Well, they've already swung provincially as well... before any other group. Who would've expected Thornhill to go Tory in 2007? I mean, I suppose it is the only riding in the province that John Tory's religious schools issue would be a benefit, but still.
Well, to an extent you've actually answered your own question, haven't you? But there's also the issue that the Tories seem (at least from what I've read over the past near-decade; so I'll have likely missed important things that people actually in Canada will have noticed) to have (seriously) attempted to appeal to Jewish voters before other 'immigrant' minority groups, a process that includes carefully (or not so carefully in the case of the religious schools thing) developing specific policies aimed at boosting support and so on.
Of course just as interesting (at least to me) is the fact that the Liberals have let them do that; and then allowed them to do with with the other affluent 'immigrant' minorities as well. Complacency and inertia are tempting conclusions (especially as they double up as explanations for the slow-motion collapse of the federal Liberals generally), but I've no idea how true that actually is.
And, of course, the same sort of thing has happened with the rural minorities that also used to be a Liberal bedrock. Why so little resistance to Tory charms?

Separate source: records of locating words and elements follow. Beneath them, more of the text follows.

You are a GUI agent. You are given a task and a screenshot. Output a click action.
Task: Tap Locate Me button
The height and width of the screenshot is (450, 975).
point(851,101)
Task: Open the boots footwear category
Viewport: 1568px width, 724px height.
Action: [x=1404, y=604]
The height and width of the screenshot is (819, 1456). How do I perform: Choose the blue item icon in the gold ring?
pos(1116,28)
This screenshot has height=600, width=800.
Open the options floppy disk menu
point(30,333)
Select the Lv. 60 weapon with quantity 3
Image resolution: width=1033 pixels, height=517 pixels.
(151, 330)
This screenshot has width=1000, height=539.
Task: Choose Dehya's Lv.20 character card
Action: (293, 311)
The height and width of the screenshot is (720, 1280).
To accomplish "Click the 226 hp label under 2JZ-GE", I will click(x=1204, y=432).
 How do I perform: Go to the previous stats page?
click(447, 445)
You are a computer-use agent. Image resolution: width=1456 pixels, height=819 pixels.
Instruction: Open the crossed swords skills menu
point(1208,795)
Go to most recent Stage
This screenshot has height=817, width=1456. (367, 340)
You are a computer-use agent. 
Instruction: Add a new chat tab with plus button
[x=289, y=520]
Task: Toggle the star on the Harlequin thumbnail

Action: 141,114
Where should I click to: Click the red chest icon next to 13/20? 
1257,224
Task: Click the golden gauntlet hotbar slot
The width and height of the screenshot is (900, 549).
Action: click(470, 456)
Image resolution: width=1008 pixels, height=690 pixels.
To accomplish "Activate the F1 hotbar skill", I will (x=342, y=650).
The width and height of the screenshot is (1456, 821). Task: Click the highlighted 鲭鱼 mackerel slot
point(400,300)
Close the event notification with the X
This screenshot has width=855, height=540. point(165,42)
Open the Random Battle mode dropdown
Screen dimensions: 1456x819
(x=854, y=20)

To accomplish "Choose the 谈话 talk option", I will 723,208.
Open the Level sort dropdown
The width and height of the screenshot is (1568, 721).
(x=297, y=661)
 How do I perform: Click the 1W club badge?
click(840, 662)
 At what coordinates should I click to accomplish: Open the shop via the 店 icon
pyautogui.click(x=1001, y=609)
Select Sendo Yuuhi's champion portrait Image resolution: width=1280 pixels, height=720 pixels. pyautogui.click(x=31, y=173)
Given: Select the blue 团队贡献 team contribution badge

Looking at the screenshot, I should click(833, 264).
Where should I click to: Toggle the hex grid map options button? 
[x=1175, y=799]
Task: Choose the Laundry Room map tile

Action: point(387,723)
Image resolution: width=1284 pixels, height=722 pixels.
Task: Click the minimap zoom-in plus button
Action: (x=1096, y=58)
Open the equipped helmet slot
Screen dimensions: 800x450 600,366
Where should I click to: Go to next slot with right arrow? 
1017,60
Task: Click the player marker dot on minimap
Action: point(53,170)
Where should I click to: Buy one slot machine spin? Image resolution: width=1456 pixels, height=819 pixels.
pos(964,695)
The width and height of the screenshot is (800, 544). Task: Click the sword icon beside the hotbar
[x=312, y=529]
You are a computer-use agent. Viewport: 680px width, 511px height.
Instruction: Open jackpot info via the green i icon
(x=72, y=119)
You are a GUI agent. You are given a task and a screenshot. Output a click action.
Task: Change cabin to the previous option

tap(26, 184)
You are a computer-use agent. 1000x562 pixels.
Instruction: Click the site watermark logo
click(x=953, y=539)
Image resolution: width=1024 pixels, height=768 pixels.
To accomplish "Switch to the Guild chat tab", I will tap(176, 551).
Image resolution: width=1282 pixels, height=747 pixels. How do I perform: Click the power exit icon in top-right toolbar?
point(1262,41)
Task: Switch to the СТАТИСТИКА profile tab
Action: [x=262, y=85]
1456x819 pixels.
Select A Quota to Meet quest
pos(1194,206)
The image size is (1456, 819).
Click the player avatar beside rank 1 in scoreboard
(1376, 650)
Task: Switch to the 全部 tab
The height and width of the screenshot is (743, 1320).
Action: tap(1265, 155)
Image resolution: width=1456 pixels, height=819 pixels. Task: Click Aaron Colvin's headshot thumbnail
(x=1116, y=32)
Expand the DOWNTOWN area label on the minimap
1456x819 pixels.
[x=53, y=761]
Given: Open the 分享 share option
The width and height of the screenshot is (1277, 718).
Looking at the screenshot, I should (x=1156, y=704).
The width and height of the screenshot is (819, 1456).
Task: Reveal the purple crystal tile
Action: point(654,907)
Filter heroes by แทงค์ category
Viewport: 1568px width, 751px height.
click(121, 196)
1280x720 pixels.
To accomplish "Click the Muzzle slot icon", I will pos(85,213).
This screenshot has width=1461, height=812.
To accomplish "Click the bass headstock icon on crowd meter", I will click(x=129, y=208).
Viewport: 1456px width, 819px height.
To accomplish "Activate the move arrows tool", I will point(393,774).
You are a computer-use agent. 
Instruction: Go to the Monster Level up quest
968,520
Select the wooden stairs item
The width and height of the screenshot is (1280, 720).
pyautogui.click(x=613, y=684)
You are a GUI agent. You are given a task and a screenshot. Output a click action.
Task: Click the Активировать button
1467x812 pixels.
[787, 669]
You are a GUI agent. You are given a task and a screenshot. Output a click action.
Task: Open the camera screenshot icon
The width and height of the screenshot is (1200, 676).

I mean, the way that they've folded to the NDP in certain areas is less surprising (it isn't as though they've had much positive to offer to left wing and/or working class voters of late so
once a certain point was reached the NDP were always pushing at an open door), but their apparent capitulation to the Tories amongst their old minority (urban/immigrant and rural/etc) fortresses is almost bizarre.
Was that as common in Toronto as Montreal?